▶ _Selected passage_
□ □ □ □ □

Tuesday, February 22, 2005

UPDATE: Going, going, g...

"'Print is dead,' Sports Illustrated President John Squires told a room full of newspaper and magazine circulation executives at a conference in Toronto in November." - from an article in Saturday's Washington Post on the decline of newspapers, "Hard News."

Hey maybe they’ve been reading Lex and know that the cancer is growing and it’s only a matter of time. They being the media bigs whistling past the blogs and the 24 hour news cycle. Well if they do know, they are not reacting as if they have a fighting chance. Like the cancer patient who gets the bad news from his doctor and chooses to forego the pain and expense of a series of, in the end, useless operations and radiation therapy and instead opts for a good bottle of whiskey and a carton of cigarettes.

In one sense the media has come full circle. There was a time in America where every big city had several large newspapers. They came out morning noon and night. They even printed “EXTRAS” - the print equivalent of the Fox News ALERT. Today most major cities have a single newspaper. Like the post office that used to deliver mail twice a day, the newspapers’ only answer to falling circulation is to reduce service and raise rates. We grew up with the three big networks that reported the same news every night which eerily matched what the New York Times was covering.

We’ve come full circle now because the internet allows us to check news headlines and most of our personal mail at our convenience. Cell phones, palm devices etc. allow the same access. Text devices keep us appraised of everything our group of friends are interested in 24-7, as in, “U heer ‘bout J-Lo? C Fox. C U l8er dude:)” You can even get up to the minute run downs on sporting events, but because sports broadcasters are, in the main, still apolitical, we’d rather watch live. So we’re back where we started with access to multiple sources of news morning, noon and night.

What’s going to happen when broadband goes satellite and wi-fi world-wide? Is that the sound of a trumpeter warming up for Taps for the old media? I think it is.

□ □ □ □ □

▶ _Work to complete_
1. Answer these questions using the blog post.
(a) Who told circulation executives that print is dead?
(b) According to the blog post, how many newspapers do most major cities have today?
(c) How often did the post office once deliver mail?
2. Rewrite the part of the blog post starting at "We’ve come full" and ending at "think it is.", replacing "sporting events" with "ball games".
The material after the blog post is separate from it.

▶ _Material provided_

□ □ □ □ □

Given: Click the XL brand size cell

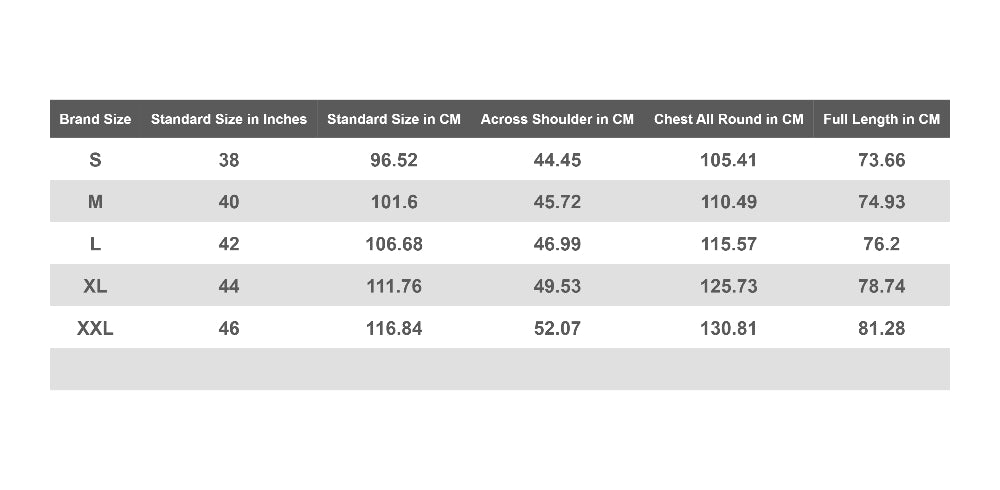Looking at the screenshot, I should (95, 286).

□ □ □ □ □

▶ _Responses_
1.
(a) Sports Illustrated President John Squires
(b) A single newspaper
(c) Twice a day

2.
We’ve come full circle now because the internet allows us to check news headlines and most of our personal mail at our convenience. Cell phones, palm devices etc. allow the same access. Text devices keep us appraised of everything our group of friends are interested in 24-7, as in, “U heer ‘bout J-Lo? C Fox. C U l8er dude:)” You can even get up to the minute run downs on ball games, but because sports broadcasters are, in the main, still apolitical, we’d rather watch live. So we’re back where we started with access to multiple sources of news morning, noon and night.

What’s going to happen when broadband goes satellite and wi-fi world-wide? Is that the sound of a trumpeter warming up for Taps for the old media? I think it is.